- _Problem to work on_
Every line from the top of the records through the one bearing "This screenshot has height=966, width=996." is to be reproduced exactly, and pictures are to be left out.

- _Task input_
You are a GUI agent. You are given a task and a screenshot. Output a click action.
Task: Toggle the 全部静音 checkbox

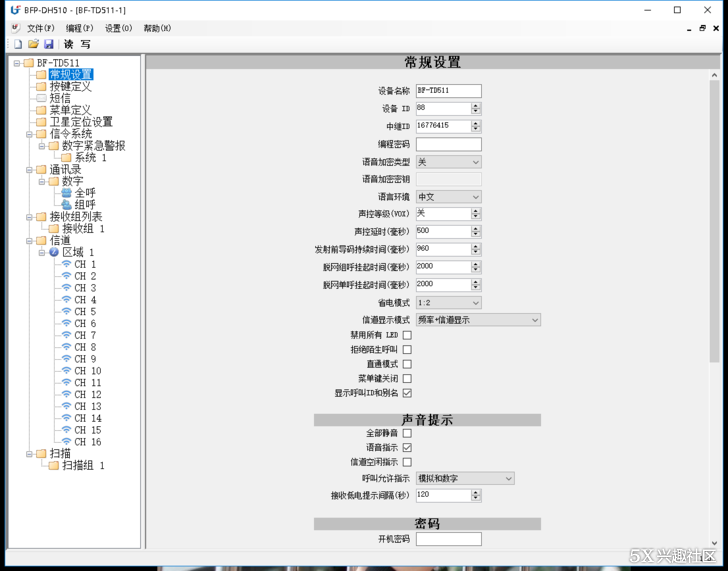point(407,433)
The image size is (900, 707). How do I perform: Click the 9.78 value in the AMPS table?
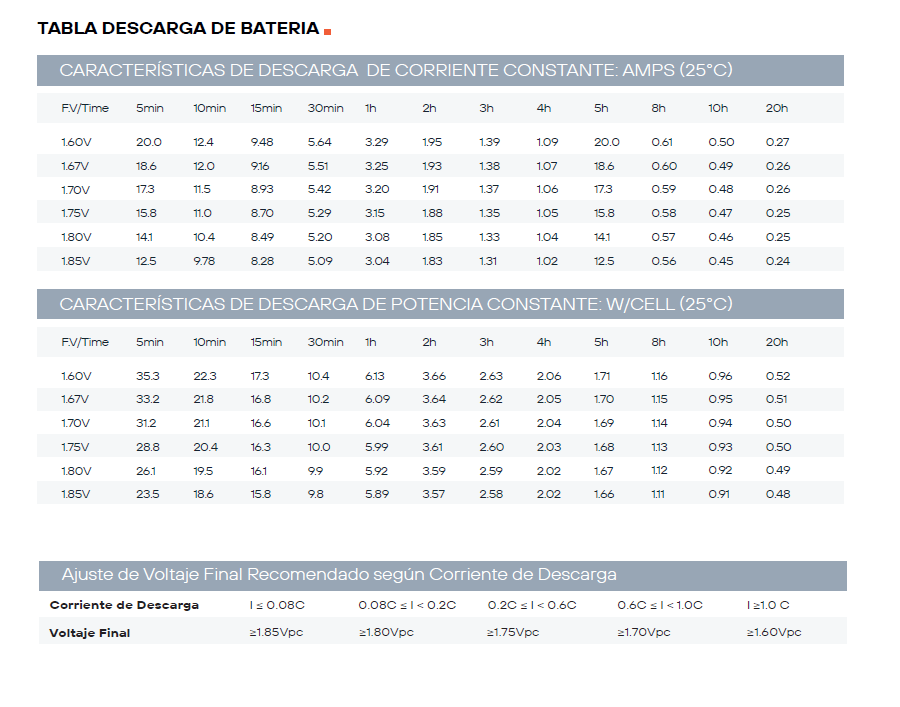(x=206, y=261)
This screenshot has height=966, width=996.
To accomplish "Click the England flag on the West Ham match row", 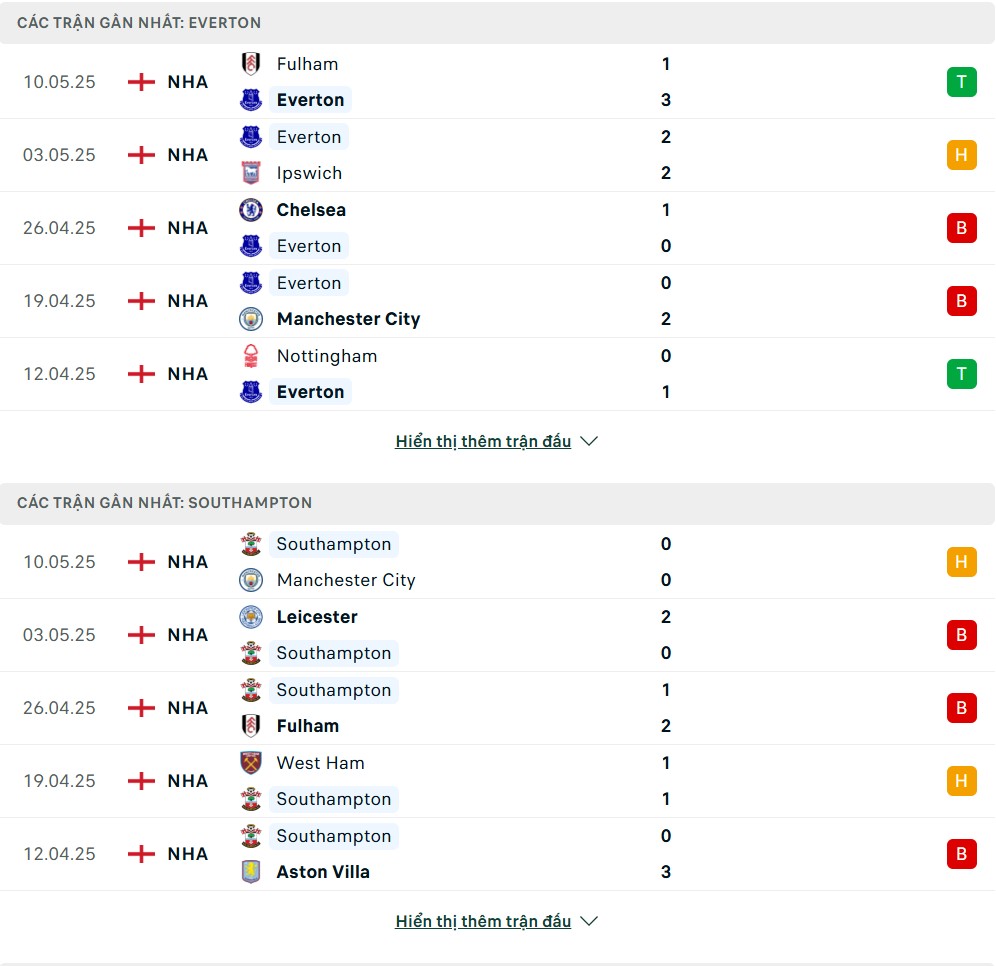I will point(141,781).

- _Exercise answer_
You are a GUI agent. You are given a task and a screenshot. Output a click action.
Task: Toggle the 全部静音 checkbox

point(407,433)
The image size is (900, 707). How do I perform: Click the 9.78 value in the AMPS table?
(x=206, y=261)
This screenshot has height=966, width=996.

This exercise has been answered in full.